Question

The sum of the fourth and fifth term of an AP is 24 and the sum of the sixth and the tenth term of an AP is 44. Find the first three terms of an AP.

Answer 1

Hint: Assume that the first term of the AP is \[a\] and the common difference of the AP is \[d\] . We know the formula for the \[{{n}^{th}}\] term of the AP, \[{{n}^{th}}term=first\,term+common\,difference\left( n-1 \right)\] . Now, use this formula and calculate the summation of the fourth and fifth term of the AP. It is given that the sum of the fourth and fifth term of an AP is 24. Now, form an equation. Again use the formula and calculate the summation of the sixth and the tenth term of the AP. It is also given that the sum of the sixth and the tenth term of the AP is 44. Now, form another equation. Here, we have two equations and we have two unknown values that are \[a\] and \[d\] . Now, solve it further and get the value of \[a\] and \[d\] . Now, using the formula for the \[{{n}^{th}}\] term of the AP and the value of \[a\] and \[d\] , get the first, second, and the third term of the AP.

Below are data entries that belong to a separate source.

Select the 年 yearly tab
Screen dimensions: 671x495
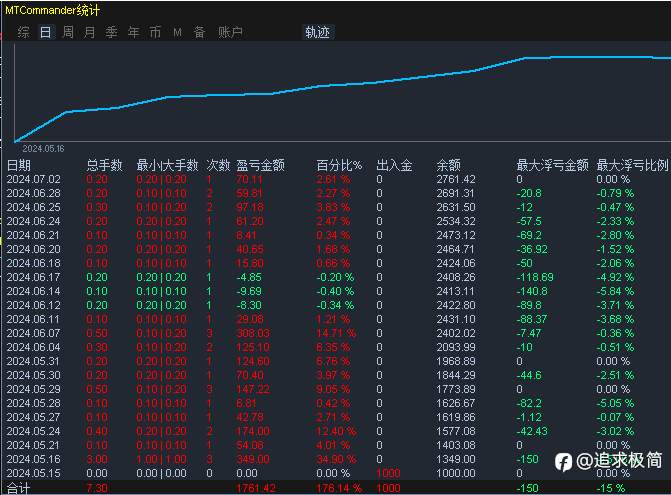point(134,32)
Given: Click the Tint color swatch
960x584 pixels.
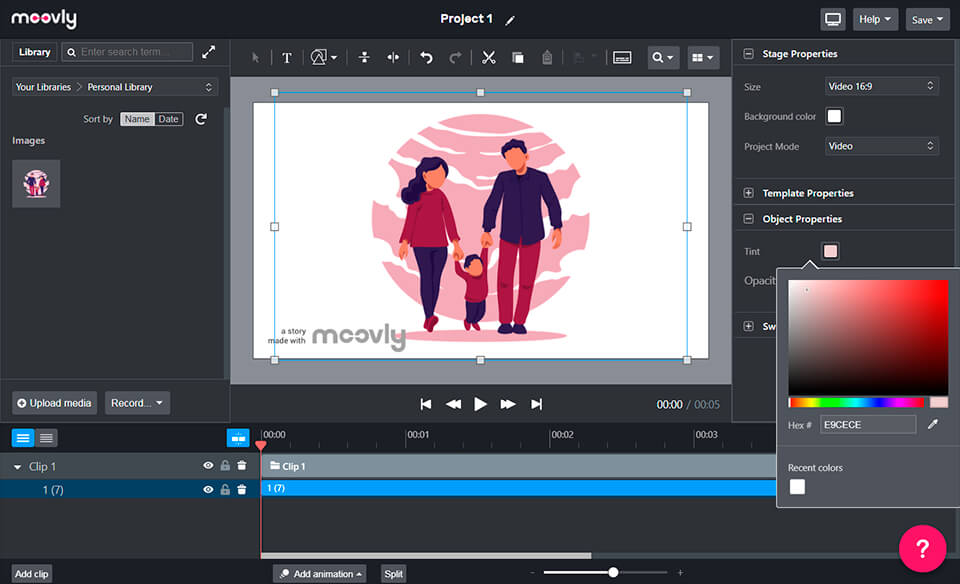Looking at the screenshot, I should click(x=830, y=251).
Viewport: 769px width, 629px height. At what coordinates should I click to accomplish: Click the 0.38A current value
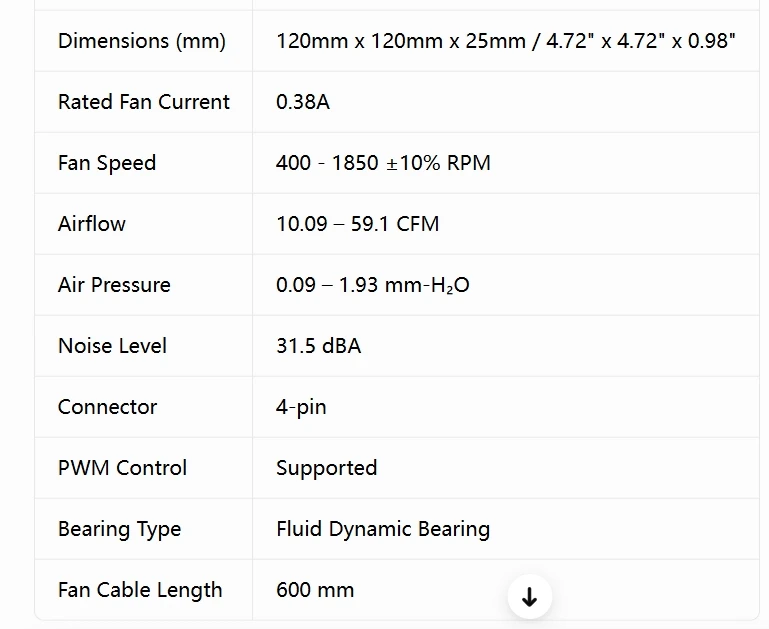(x=303, y=102)
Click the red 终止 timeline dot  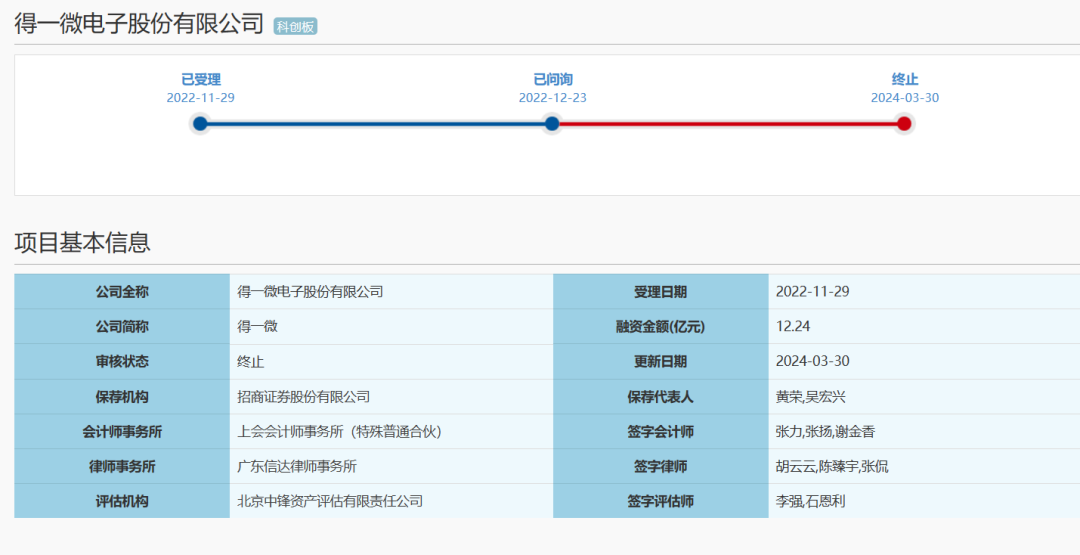pyautogui.click(x=904, y=124)
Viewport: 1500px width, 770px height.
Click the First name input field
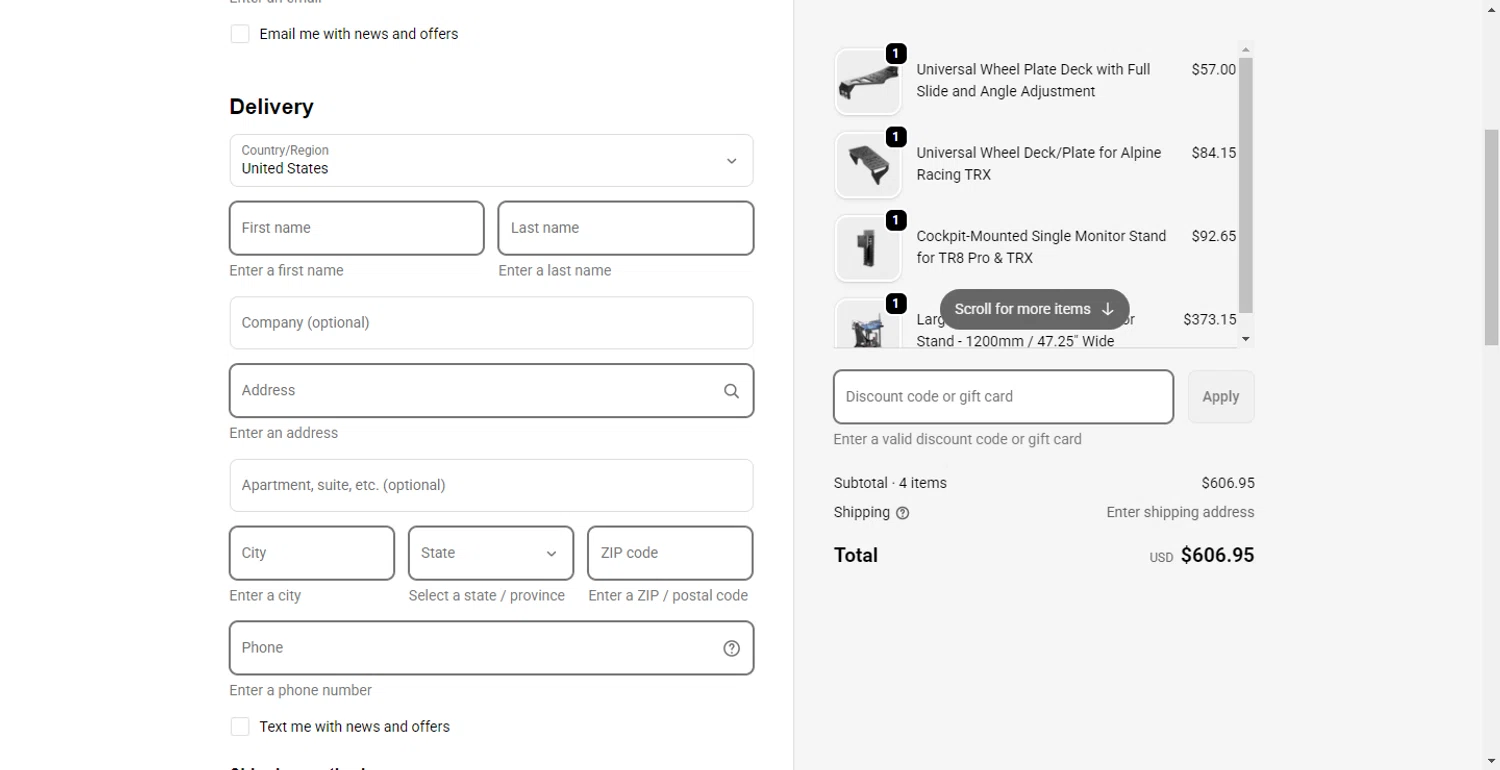pos(356,228)
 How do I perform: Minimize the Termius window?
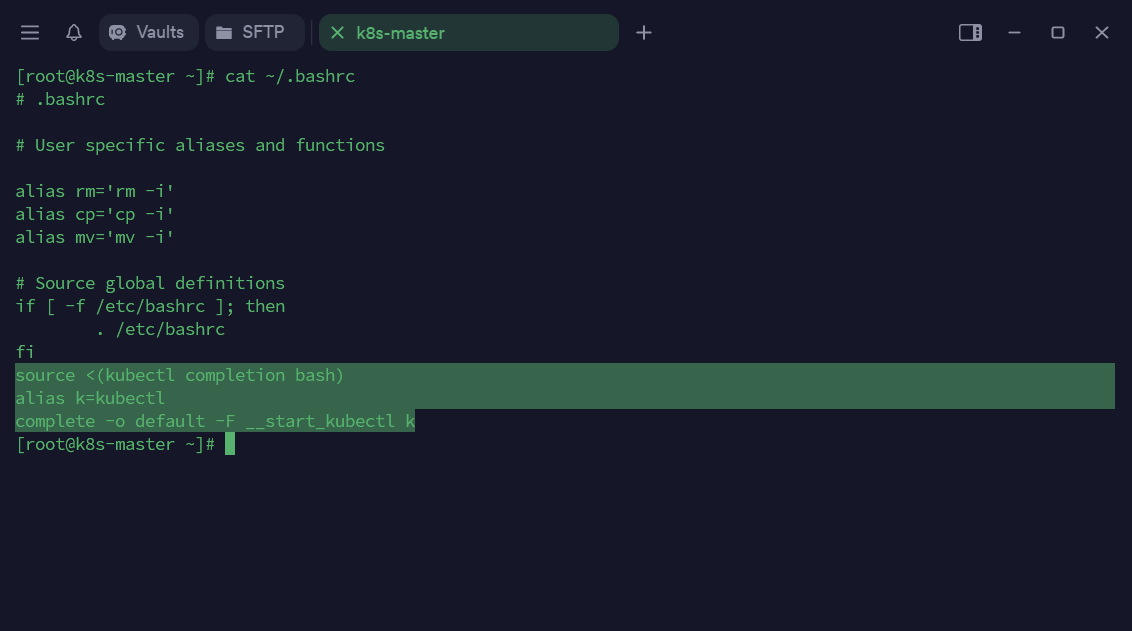[x=1014, y=33]
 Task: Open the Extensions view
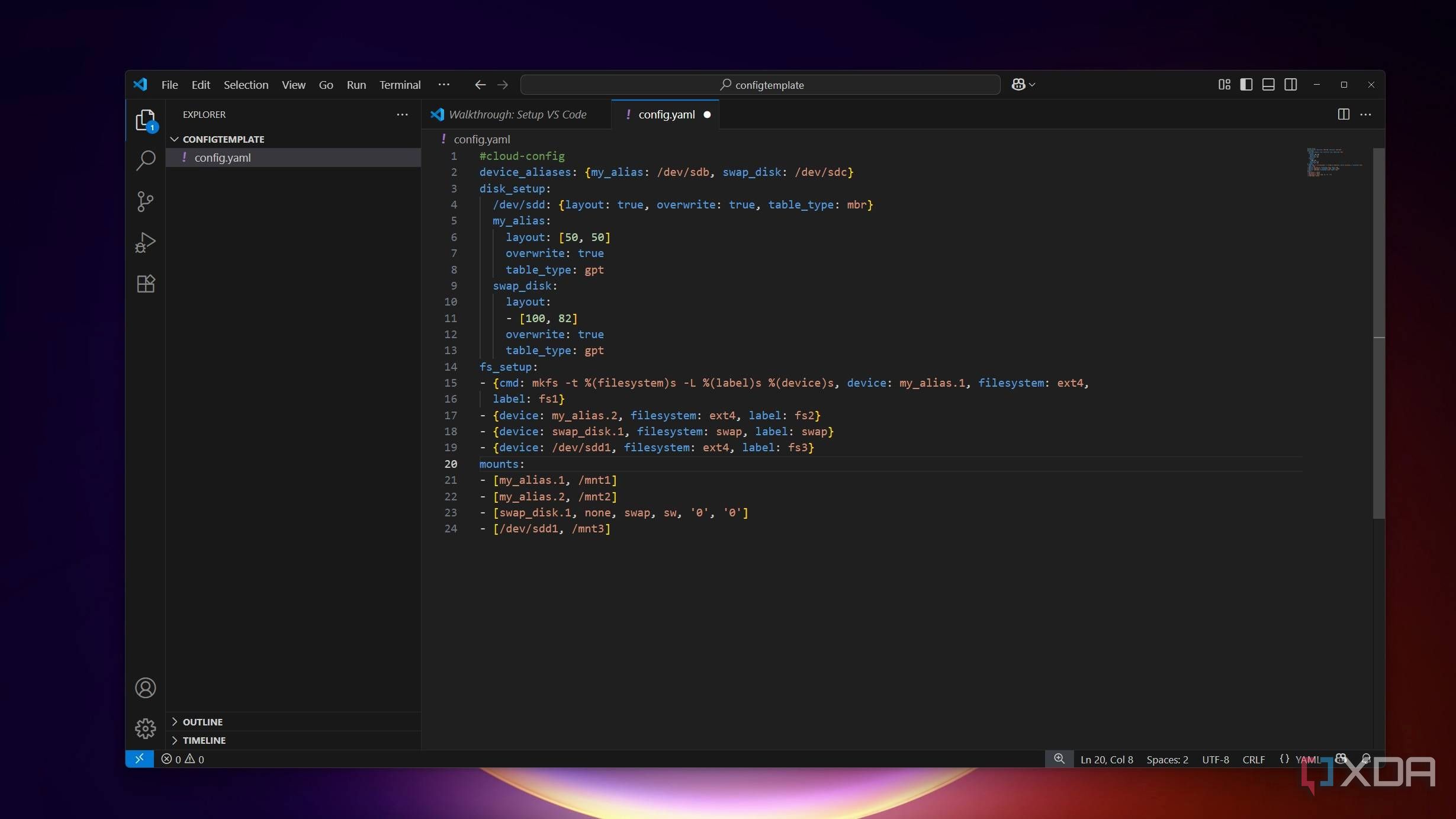pos(145,284)
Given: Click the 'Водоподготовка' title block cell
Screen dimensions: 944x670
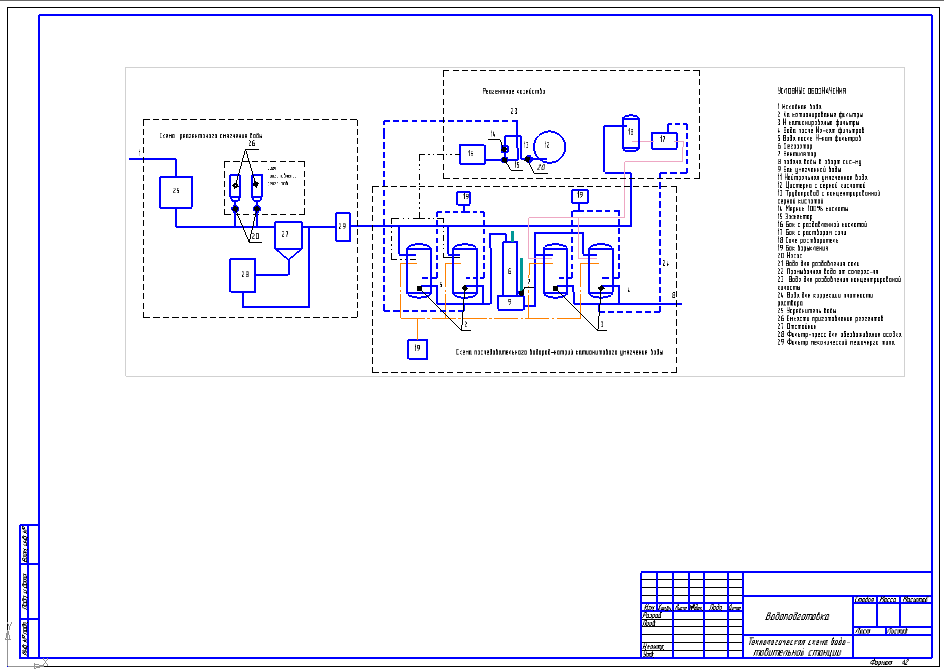Looking at the screenshot, I should click(x=798, y=616).
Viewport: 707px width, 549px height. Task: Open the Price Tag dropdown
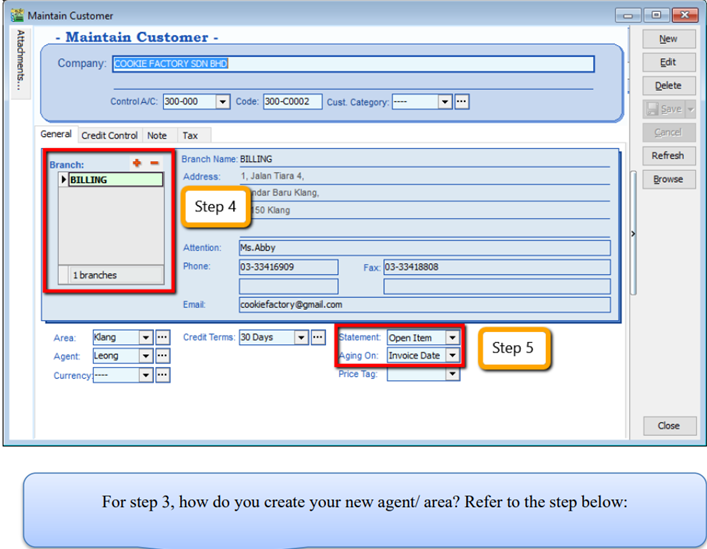pos(452,374)

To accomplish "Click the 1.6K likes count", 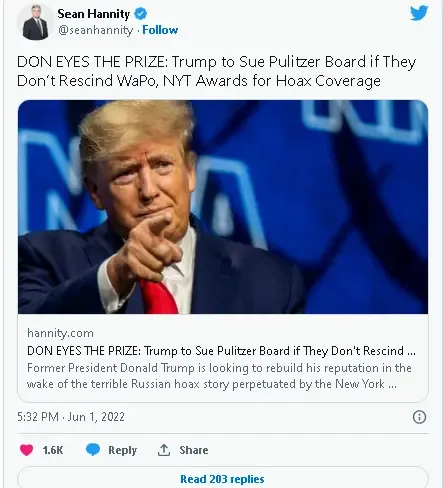I will click(53, 450).
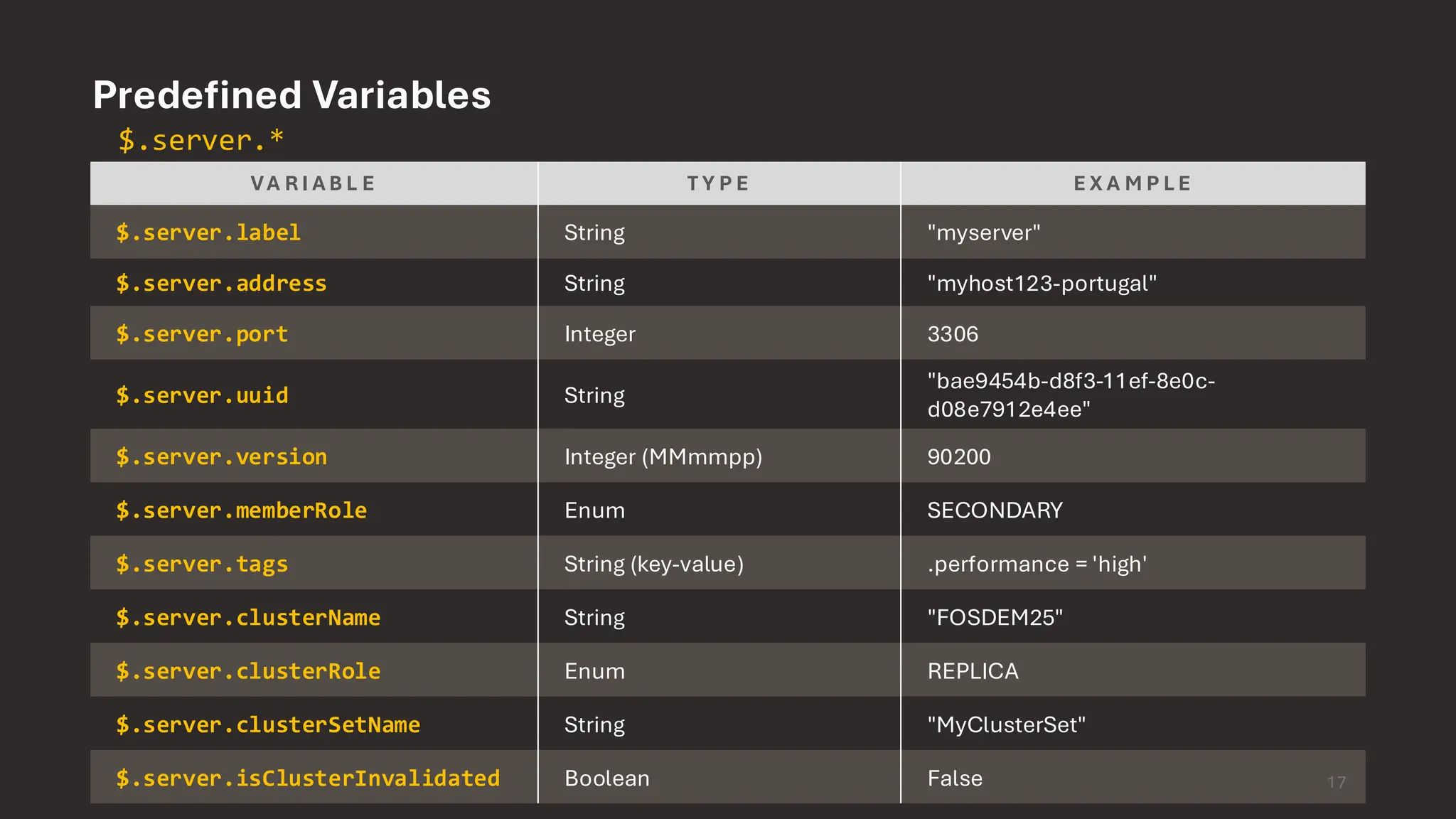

Complete step by step answer:
According to the question, it is given that,
The sum of the fourth and fifth term of the AP = 24 ………………………………………………..(1)
The sum of the sixth and tenth term of the AP = 44 ………………………………………………..(2)
First of all, let us assume that the first term of the AP is \[a\] and the common difference of the AP is \[d\] .
The first term of the AP = \[a\] …………………………………………………(3)
The common difference of the AP = \[d\] ………………………………………………(4)
We know the formula for the \[{{n}^{th}}\] term of the AP, \[{{n}^{th}}term=first\,term+common\,difference\left( n-1 \right)\] ………………………………………………………..(5)
From equation (3) and equation (4), we have the first term and common difference of the AP.
Now, using the formula shown in equation (5), we get
Putting \[n=4\] , the fourth term of the AP = \[a+\left( 4-1 \right)d=a+3d\] ……………………………………………….(6)
Putting \[n=5\] , the fifth term of the AP = \[a+\left( 5-1 \right)d=a+4d\] ……………………………………………….(7)
Putting \[n=6\] , the sixth term of the AP = \[a+\left( 6-1 \right)d=a+5d\] ……………………………………………….(8)
Putting \[n=10\] , the tenth term of the AP = \[a+\left( 10-1 \right)d=a+9d\] ……………………………………………….(9)
From equation (1), equation (6), and equation (7), we have
The sum of the fourth and fifth term of the AP = 24
\[\Rightarrow a+3d+a+4d=24\]
\[\Rightarrow 2a+7d=24\] …………………………………………(10)
Similarly, from equation (2), equation (8), and equation (9), we get
The sum of the sixth and tenth term of the AP = 44
\[\Rightarrow a+5d+a+9d=44\]
\[\Rightarrow 2a+14d=44\] ………………………………………(11)
On subtracting equation (10) from equation (11), we get
\[\begin{align}
  & \Rightarrow \left( 2a+14d \right)-\left( 2a+7d \right)=44-24 \\
 & \Rightarrow 7d=20 \\
\end{align}\]
\[\Rightarrow d=\dfrac{20}{7}\] ……………………………………..(12)
Now, putting \[d=\dfrac{20}{7}\] in equation (10), we get
\[\begin{align}
  & \Rightarrow 2a+7\times \dfrac{20}{7}=24 \\
 & \Rightarrow 2a+20=24 \\
 & \Rightarrow 2a=24-20 \\
 & \Rightarrow 2a=4 \\
\end{align}\]
\[\Rightarrow a=2\] ………………………………………….(13)
Now, putting \[a=2\] in equation (3), we get
The first term of the AP = 2 …………………………………………(14)
Putting \[d=\dfrac{20}{7}\] in equation (4), we get
The common difference of the AP = \[\dfrac{20}{7}\] ……………………………………..(15)
We have to find the first three terms of the AP that are first term, second term, and third term of the AP.
On putting \[n=2\] in equation (5), we get
\[{{2}^{nd}}term=first\,term+common\,difference\left( 2-1 \right)\] ………………………………………….(16)
Now, from equation (14), equation (15), and equation (16), we get
\[{{2}^{nd}}term=2+\dfrac{20}{7}=\dfrac{34}{7}\] ………………………………………….(17)
On putting \[n=3\] in equation (5), we get
\[{{3}^{rd}}term=first\,term+common\,difference\left( 3-1 \right)\] ………………………………………(18)
Now, from equation (14), equation (15), and equation (18), we have
\[{{3}^{rd}}term=2+\dfrac{20}{7}\times 2=2+\dfrac{40}{7}=\dfrac{54}{7}\] …………………………………………..(19)
From equation (14), equation (17), and equation (19), we have
The first, second, and the third term of the AP are 2, \[\dfrac{34}{7}\] , and \[\dfrac{54}{7}\] .
Therefore, the first three terms of the AP are 2, \[\dfrac{34}{7}\] , and \[\dfrac{54}{7}\] .

Note:
In this question, one might make a silly mistake in the formula for the \[{{n}^{th}}\] term of an Arithmetic Progression. Here, one might use the formula, \[{{n}^{th}}\,term=first\,term{{\left( common\,ratio \right)}^{n-1}}\] for the \[{{n}^{th}}\] term of an Arithmetic Progression. This is wrong because the formula \[{{n}^{th}}\,term=first\,term{{\left( common\,ratio \right)}^{n-1}}\] is for the \[{{n}^{th}}\] term of the Geometric progression.